1. If using a pie pumpkin: preheat oven to 450. Line a rimmed baking sheet with parchment paper and set aside. Prepare your pumpkin for roasting by removing the stem, cutting pumpkin in half and removing membrane and seeds. Once pumpkin is clean, cut the halves in half; rub the flesh side with a light olive oil; lightly salt the flesh to help draw out any excess moisture when cooking. Place pumpkin on baking sheet and cook for 30-35 minutes. Pumpkin is done when you can easily pierce the skin with a paring knife.
2. When pumpkin is done roasting let cool until you can safely handle the quarters. Once cool enough to touch, peel the skins from the flesh. Next cut the pumpkin into 1-inch cubes.
3. On the stove top, heat a medium sized soup pot over medium heat. Once the pan is hot at your butter. Once butter melts, add in the onion and garlic; sauté until onion is softened.

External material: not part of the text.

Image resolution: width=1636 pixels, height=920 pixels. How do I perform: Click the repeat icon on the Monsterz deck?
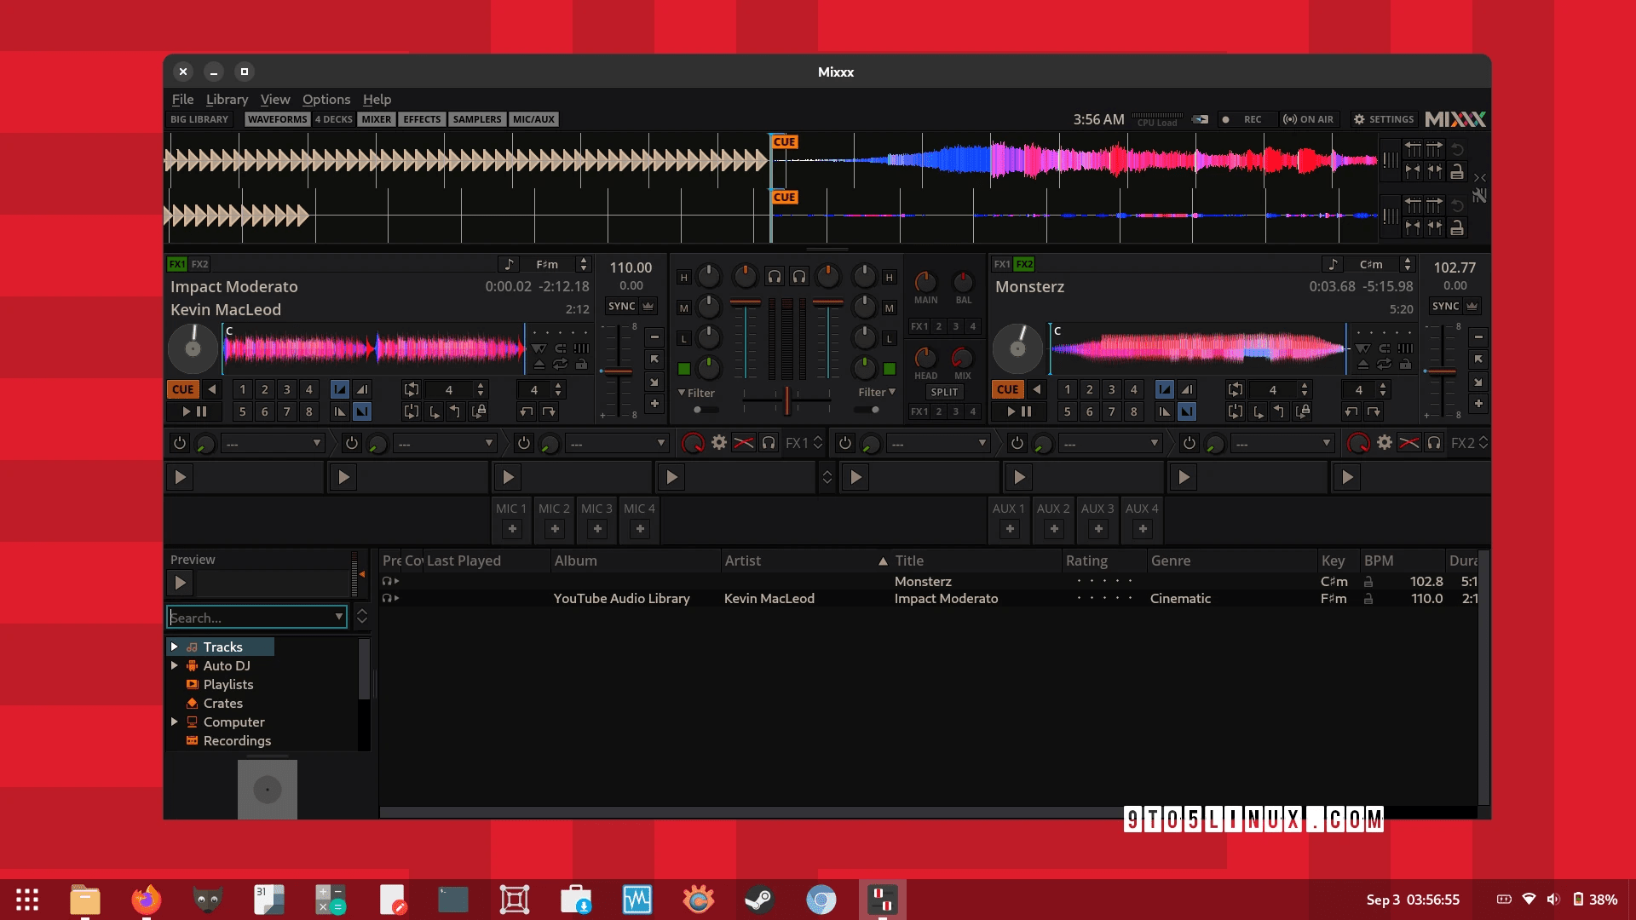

4. Next add in the pumpkin, broth, sweetener and seasonings; stir until all ingredients are combined.
5. Turn the heat to medium high and bring the soup to a boil. Once the broth is boiling, turn the heat down to low and stir in your cream.
6. Raise the temperature to bring the soup to a simmer; cook for 15 minutes.
7. Using either a blender or a stick blender, begin pureeing the ingredients. If using a blender, work in batches. If soup is too thick, you can add in either more broth or water, 1-2 tablespoons at a time, until you reach desired consistency.
8. You can either serve the soup as is or with a small dollop of sour cream/crème fraiche and a teaspoon of pumpkin seeds.